¿Qué es el cine de barro? Nuestro indómito RJ Prous lo define así: «Atentados contra la cultura de los que sentirse orgulloso. Pelis malas que son conscientes de ello y se ríen de sí mismas, y con las que el público termina riéndose con ellas de lo malas que son. Para ver con colegas y mucha droga«. Mal que les pese a muchos, Aquaman lo es. Y a mucha honra. ¿Acaso esperábais otra cosa? ¿De alguien que pensó que el reboot de Conan era buena idea? ¿Y de alguien que vio en trabajar en un grindhouse con Nicolas Cage una gran oportunidad?
Lo primero que saca uno en claro tras visionar el disparate orquestado por James Wan en Aquaman, es que el director y guionista ha hecho lo que le ha venido en gana con el personaje de DC Comics, sin importar lo que los demás pudieran opinar. Tomando como una de sus fuentes principales la etapa de Peter David al frente del personaje, Wan saca adelante una película de orígenes que apuesta por la aventura sobre todas las cosas.
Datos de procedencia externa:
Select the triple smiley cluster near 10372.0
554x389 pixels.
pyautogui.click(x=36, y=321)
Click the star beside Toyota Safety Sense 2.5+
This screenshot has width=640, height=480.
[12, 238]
El legado de Liga de la Justicia (Zack Snyder, 2017) está ahí, pero las menciones a este título y el resto del universo deceíta han sido reducidos (la magia del montaje) a una simple mención. Dado el caos en el que vive sumiso dicho universo con proyectos que se retrasan sin fecha o se cancelan y rumores, día sí día también, sobre intérpretes que se bajan del carro o que no saben si continuan en él, Aquaman ha querido poner tierra de por medio y limitar las referencias a este universo hasta lo imprescindible. El efecto colateral de esta -inteligente- decisión es que (a diferencia de lo que ocurre cada vez más en Disney/Marvel Studios) se puede disfrutar de la película como una propuesta independiente, sin tener que sentarse en la butaca con una libreta al lado.
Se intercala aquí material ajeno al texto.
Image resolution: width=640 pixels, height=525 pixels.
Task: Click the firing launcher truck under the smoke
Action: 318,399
La propuesta de James Wan exige un salto de fe por parte del espectador, que asuma las estravagancias y la falta del sentido del ridículo de la cinta, sus carencias técnicas (la única forma de no ver los cromas es cerrando los ojos) y su descarada afición por reproducir ideas y soluciones narrativas o visuales de reconocibles películas. Si se asume todo esto, la experiencia de Aquaman no puede ser más divertida. El director le imprime a su héroe y argumento una socarronería y un tono que poco tiene que envidiar a aquellos títulos de acción y aventura que precedieron a la generación actual (un poco lo que le ocurría a Venom (Ruben Fleischer, 2018). Además, cuando el cineasta de origen malayo da rienda suelta a su buen hacer detrás de las cámaras es capaz de crear secuencias espectaculares, como ilustra bien la que tiene lugar en el Reino de La Fosa (sin miedo a exagerar, una de las secuencias más poderosas del género en años, pura tensión y adrenalina).
La capacidad de Aquaman de ofrecer lo mejor y lo peor se traslada también al trabajo de sus personajes con una Amber Heard que, aunque le pone empeño, está más cerca de la Lois Lane de Amy Adams que de la Diana de Themyscira de Gal Gadot, o un limitado Jason Momoa que no puede salvo sustentar su interpretación en su imponente presencia física. En no pocas ocasiones los personajes están como el público, viéndolas venir, reaccionando a los obstáculos que les pone la trama sin cuestionarse demasiado lo «oportuno» o gratuito de la situación dada. Todo vale para el espectáculo, hasta Patrick Wilson se parezca más a la imagen clásica de Aquaman que el propio Aquaman, o que Nicole Kidman envejezca o rejuvenezca 20 años cambiándose la peluca.
Haciendo honor a su pertenencia al llamado cine de barro, Aquaman es pura diversión.